Exercise directions - Keeping every word intact, reproduce all of the records.

Data provided -
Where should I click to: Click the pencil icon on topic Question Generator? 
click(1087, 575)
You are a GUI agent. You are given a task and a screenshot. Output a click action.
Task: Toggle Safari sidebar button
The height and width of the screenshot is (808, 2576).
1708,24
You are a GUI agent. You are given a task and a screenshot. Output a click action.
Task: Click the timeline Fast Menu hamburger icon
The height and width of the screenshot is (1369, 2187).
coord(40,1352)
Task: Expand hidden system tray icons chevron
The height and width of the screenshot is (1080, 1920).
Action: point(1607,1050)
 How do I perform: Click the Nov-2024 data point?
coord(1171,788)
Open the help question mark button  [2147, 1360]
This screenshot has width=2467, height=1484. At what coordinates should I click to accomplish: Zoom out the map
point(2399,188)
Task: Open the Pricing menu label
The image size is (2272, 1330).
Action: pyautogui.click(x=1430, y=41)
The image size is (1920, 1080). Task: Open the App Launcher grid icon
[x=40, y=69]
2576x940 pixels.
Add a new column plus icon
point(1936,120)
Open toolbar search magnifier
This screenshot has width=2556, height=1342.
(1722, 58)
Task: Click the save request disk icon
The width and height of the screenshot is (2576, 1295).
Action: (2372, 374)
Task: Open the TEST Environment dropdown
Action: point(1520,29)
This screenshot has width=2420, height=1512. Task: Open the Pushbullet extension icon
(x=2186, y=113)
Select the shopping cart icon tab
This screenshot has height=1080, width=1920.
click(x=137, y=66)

Written reply -
Where should I click to: Click the pencil icon on topic Question Generator? 
click(1087, 575)
You are a GUI agent. You are given a task and a screenshot. Output a click action.
Task: Toggle Safari sidebar button
The height and width of the screenshot is (808, 2576).
1708,24
You are a GUI agent. You are given a task and a screenshot. Output a click action.
Task: Click the timeline Fast Menu hamburger icon
The height and width of the screenshot is (1369, 2187).
coord(40,1352)
Task: Expand hidden system tray icons chevron
The height and width of the screenshot is (1080, 1920).
Action: point(1607,1050)
 How do I perform: Click the Nov-2024 data point?
coord(1171,788)
Open the help question mark button  [2147, 1360]
This screenshot has width=2467, height=1484. At what coordinates should I click to accomplish: Zoom out the map
point(2399,188)
Task: Open the Pricing menu label
The image size is (2272, 1330).
Action: pyautogui.click(x=1430, y=41)
The image size is (1920, 1080). Task: Open the App Launcher grid icon
[x=40, y=69]
2576x940 pixels.
Add a new column plus icon
point(1936,120)
Open toolbar search magnifier
This screenshot has width=2556, height=1342.
(1722, 58)
Task: Click the save request disk icon
The width and height of the screenshot is (2576, 1295).
Action: (2372, 374)
Task: Open the TEST Environment dropdown
Action: point(1520,29)
This screenshot has width=2420, height=1512. Task: Open the Pushbullet extension icon
(x=2186, y=113)
Select the shopping cart icon tab
This screenshot has height=1080, width=1920.
click(x=137, y=66)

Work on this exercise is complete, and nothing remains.